→ 提取文本
..............................

Prometheus联邦机制实现分布式

总结

上文讲到了prometheus+grafana对于大数据集群的监控。但是随着集群规模越来越大,prometheus压力也随之增大,因为采取拉去方式,对于prometheus本身的压力比较大。那么程序本身有什么解决办法?其他监控采取什么方式解决的。

其他监控分布式

熟悉zabbix的朋友可能知道,zabbix中有主动模式和被动模式,主动模式可以实现agent节点自动向server节点汇报,这样就减轻了server端的压力。被动模式中也有一种添加代理节点方式实现分布式监控,实现跨机房异地监控目标。具体方法可以参考本人zabbix监控文章。

prometheus联邦机制

prometheus的分布式类似于nginx的负载均衡模式,主节点配置文件可以配置从节点的地址池,主节点只要定时向从节点拉取数据即可,主节点的作用就是存贮实时数据,并提供给grafana 使用。而从节点作用就是分别从不同的各个采集端中抽取数据,可以实现分机器或者分角色。这种由一个中心的prometheus负则聚合多个prometheus数据中的监控模式,称为prometheus联邦集群。
例如:集群规模200台,两个从节点,可以每台机器监控100台,也可以每台机器监控200台,但是分别监控不同角色,第一个从节点监控hdfs,第二个节点监控hbase这种方式,反正想怎么监控就看个人配置了。

部署配置

分布式的部署就是找多台机器分别部署prometheus,部署方式都是一致,只有配置文件不同。
联邦集群核心在于每一个prometheus server都包含一个用于获取当前实例中监控样本的接口 /federate 。对于中心prometheus server无论是从其他prometheus实例还是node_exporter采集端获取数据,事实上没有任何差异的。

参数 作用
honor_labels 防止采集到监控指标冲突,配置true可以确保采集到指标冲突时自动忽略冲突指标;配置false会自动将冲突指标替换为exported_的形式。还可以添加标签区分不同监控目标
metrics_path 联邦集群用于获取监控样本参数配置 /federate
match[ ] 指定需要获取的时间序列,个人认为也就是填写从节点的角色标签或者环境变量。可以填写job="zookeeper"或者__name__=~“instance.*”,模糊匹配可以使用通配符。将你想要展示的角色或者变量写入prometheus主节点才可以获取从节点上信息,否则无法获取
static_configs 在此填写从节点地址池即可

以下为主节点配置文件:

# my global config
global:
  scrape_interval:     15s # Set the scrape interval to every 15 seconds. Default is every 1 minute.

..............................

→ 你的任务
a) 根据上面关于Prometheus联邦机制的文章，每个prometheus server用来获取当前实例中监控样本的接口叫什么？
b) 请从上面关于Prometheus联邦机制的文章停下的地方接着往下写。

[一组数据]
..............................

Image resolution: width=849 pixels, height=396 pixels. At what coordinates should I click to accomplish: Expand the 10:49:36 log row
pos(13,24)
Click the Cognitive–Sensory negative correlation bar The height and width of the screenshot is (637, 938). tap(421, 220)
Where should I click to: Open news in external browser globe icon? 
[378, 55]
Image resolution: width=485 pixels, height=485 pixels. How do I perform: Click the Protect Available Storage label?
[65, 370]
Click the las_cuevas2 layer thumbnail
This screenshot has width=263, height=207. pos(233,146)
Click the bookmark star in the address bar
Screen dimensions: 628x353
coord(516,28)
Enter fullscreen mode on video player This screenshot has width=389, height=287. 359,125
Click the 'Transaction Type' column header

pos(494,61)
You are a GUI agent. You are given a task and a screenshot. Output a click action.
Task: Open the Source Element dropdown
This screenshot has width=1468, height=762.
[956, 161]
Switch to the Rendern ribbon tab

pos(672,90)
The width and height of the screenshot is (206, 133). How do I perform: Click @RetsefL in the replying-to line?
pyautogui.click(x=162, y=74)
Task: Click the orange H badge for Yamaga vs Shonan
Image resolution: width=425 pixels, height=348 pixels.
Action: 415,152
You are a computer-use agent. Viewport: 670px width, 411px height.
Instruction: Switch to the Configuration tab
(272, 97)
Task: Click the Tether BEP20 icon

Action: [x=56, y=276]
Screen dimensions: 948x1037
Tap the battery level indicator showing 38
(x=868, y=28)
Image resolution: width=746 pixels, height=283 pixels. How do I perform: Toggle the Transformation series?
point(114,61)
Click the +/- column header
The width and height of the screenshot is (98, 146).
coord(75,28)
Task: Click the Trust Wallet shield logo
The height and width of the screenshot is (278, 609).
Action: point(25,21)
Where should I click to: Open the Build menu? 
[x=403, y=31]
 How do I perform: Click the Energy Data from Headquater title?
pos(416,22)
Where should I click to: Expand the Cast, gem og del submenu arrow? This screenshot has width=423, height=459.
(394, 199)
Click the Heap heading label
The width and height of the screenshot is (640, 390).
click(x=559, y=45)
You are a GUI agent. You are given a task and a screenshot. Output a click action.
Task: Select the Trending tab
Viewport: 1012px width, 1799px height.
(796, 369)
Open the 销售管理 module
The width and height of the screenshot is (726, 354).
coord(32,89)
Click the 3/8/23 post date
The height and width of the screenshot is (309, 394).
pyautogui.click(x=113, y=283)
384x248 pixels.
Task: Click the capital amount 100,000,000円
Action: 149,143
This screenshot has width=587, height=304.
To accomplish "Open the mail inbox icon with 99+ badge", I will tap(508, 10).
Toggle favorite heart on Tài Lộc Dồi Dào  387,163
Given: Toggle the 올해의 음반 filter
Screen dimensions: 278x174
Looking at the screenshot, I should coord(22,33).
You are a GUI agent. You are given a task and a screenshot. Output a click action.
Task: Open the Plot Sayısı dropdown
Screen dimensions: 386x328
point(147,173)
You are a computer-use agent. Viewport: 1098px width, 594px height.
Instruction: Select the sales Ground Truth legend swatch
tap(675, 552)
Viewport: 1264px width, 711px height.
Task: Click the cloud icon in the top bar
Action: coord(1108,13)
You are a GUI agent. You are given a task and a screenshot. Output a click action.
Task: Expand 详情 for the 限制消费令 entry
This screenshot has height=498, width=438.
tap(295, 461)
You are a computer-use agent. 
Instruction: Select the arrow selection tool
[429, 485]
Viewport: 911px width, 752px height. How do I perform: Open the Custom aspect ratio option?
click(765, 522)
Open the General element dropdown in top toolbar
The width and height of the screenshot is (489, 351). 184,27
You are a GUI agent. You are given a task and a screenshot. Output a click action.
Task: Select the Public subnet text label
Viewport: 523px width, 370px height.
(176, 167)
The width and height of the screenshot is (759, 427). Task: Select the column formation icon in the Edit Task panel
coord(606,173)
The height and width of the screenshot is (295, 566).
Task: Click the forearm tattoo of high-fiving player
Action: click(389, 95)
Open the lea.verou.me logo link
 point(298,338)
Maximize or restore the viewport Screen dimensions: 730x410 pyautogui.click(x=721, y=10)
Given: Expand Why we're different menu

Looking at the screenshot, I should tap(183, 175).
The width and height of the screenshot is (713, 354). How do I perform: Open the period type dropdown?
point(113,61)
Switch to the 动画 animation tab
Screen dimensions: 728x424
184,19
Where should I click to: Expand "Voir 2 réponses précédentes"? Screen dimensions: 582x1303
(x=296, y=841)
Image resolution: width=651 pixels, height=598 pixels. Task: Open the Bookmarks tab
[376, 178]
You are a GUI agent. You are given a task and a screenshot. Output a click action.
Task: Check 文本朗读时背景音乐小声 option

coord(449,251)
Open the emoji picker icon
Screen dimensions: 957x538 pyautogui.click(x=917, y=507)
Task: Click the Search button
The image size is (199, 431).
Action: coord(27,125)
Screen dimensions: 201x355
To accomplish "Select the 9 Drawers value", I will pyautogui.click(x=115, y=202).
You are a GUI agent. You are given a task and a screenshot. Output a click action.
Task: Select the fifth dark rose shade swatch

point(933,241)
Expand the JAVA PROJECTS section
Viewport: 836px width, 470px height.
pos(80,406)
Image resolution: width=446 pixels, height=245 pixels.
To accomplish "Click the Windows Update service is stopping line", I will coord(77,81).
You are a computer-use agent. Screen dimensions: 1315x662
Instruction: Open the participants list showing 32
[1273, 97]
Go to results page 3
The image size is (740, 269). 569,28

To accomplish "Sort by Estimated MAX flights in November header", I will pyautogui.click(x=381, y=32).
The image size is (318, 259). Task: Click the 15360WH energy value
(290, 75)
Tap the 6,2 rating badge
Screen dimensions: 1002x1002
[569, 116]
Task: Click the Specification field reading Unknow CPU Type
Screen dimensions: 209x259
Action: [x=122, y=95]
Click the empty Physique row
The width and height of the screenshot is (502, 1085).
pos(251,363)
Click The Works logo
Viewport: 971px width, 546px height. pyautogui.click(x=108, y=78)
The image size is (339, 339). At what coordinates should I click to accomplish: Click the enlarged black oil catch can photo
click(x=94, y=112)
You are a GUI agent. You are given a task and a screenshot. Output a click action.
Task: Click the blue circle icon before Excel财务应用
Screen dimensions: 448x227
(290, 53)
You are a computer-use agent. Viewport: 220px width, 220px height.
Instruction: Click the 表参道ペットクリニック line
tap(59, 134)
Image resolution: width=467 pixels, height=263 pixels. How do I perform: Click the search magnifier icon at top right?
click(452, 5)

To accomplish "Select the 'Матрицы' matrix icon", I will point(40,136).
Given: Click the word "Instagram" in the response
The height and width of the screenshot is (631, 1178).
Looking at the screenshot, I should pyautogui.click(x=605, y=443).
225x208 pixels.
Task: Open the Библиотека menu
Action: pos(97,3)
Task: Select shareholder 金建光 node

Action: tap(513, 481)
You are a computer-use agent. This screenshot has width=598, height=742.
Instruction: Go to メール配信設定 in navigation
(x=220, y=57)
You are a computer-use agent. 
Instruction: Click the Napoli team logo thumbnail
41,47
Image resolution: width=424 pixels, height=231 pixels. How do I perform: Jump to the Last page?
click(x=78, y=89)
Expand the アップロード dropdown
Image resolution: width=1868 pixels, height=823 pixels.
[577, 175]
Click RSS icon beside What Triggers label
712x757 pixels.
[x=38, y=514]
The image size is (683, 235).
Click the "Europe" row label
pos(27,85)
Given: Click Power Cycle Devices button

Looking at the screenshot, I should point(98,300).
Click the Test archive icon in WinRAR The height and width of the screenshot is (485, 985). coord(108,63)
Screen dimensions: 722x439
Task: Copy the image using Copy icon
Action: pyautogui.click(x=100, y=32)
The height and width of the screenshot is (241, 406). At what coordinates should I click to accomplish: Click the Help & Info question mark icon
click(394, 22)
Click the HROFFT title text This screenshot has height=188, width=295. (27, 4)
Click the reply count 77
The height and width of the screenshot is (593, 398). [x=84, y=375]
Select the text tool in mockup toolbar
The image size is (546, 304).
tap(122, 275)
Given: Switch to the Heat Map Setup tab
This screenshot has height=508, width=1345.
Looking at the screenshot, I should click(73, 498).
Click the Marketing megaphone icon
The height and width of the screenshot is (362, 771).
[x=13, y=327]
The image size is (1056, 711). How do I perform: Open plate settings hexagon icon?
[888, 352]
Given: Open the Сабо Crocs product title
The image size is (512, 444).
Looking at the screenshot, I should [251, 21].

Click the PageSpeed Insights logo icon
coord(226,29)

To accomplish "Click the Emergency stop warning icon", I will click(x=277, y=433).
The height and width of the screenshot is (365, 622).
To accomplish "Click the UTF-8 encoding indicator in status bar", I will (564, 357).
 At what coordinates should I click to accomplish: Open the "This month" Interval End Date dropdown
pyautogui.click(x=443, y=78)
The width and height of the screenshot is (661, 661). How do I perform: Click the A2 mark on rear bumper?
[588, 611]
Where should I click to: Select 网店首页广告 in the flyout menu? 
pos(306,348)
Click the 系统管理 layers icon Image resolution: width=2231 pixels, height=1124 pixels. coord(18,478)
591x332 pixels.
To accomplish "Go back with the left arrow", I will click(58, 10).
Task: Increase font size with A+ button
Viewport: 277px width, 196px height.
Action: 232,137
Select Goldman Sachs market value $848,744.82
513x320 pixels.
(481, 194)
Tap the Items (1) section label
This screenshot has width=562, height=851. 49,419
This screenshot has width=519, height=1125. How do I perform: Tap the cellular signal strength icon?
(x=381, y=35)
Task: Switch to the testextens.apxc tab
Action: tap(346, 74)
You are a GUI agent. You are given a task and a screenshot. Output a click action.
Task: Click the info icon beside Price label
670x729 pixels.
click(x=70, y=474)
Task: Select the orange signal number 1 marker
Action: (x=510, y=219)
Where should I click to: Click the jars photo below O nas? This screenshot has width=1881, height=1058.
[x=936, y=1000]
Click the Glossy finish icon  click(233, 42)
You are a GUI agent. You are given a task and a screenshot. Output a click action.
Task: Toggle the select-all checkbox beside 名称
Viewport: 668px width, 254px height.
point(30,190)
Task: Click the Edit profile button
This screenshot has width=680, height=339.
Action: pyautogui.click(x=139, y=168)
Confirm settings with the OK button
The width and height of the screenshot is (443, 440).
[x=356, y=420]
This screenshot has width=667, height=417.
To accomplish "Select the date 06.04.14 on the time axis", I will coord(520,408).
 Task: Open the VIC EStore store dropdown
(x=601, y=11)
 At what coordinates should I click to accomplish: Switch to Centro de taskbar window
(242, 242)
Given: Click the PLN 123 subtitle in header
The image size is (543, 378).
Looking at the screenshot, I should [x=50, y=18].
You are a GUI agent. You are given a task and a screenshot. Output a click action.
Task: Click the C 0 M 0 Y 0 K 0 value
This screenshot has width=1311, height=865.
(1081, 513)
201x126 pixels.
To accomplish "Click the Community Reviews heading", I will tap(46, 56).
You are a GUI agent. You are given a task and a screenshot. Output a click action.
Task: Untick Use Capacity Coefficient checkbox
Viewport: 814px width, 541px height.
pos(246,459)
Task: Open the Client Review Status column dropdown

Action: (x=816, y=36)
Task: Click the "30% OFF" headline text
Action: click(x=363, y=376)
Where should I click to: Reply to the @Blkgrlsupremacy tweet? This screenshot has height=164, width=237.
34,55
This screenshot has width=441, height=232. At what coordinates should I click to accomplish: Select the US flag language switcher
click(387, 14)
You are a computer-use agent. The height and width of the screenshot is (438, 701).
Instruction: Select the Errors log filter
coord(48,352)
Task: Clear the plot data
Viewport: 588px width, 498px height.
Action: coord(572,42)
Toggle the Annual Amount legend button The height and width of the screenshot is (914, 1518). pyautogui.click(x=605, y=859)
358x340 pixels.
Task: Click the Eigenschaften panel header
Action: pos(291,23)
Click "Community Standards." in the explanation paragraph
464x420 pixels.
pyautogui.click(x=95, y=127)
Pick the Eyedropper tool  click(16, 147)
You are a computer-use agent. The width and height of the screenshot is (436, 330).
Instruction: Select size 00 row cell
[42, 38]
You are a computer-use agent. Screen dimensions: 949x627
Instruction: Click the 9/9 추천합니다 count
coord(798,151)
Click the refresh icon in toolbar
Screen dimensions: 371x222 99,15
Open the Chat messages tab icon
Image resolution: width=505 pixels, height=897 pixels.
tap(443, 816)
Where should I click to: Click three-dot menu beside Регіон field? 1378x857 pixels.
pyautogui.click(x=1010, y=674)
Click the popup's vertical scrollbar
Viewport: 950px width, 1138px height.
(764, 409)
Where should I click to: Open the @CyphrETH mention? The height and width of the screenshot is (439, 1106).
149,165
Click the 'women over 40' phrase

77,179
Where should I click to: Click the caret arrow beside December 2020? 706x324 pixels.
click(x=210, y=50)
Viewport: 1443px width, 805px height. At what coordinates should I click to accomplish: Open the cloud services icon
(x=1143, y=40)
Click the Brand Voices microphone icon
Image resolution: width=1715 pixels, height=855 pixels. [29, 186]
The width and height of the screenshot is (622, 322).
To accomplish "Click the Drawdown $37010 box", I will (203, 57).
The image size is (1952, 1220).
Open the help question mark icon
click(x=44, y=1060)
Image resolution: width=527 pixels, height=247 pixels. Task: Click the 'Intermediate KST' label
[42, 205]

..............................

→ 书面回答
a) 这个接口是 /federate。

b)
  evaluation_interval: 15s # Evaluate rules every 15 seconds. The default is every 1 minute.
  # scrape_timeout is set to the global default (10s).

# Alertmanager configuration
alerting:
  alertmanagers:
  - static_configs:
    - targets:
      # - alertmanager:9093

# Load rules once and periodically evaluate them according to the global 'evaluation_interval'.
rule_files:
  # - "first_rules.yml"
  # - "second_rules.yml"

# A scrape configuration containing exactly one endpoint to scrape:
# Here it's Prometheus itself.
scrape_configs:
  # The job name is added as a label `job=` to any timeseries scraped from this config.
#  - job_name: 'prometheus'

    # metrics_path defaults to '/metrics'
    # scheme defaults to 'http'.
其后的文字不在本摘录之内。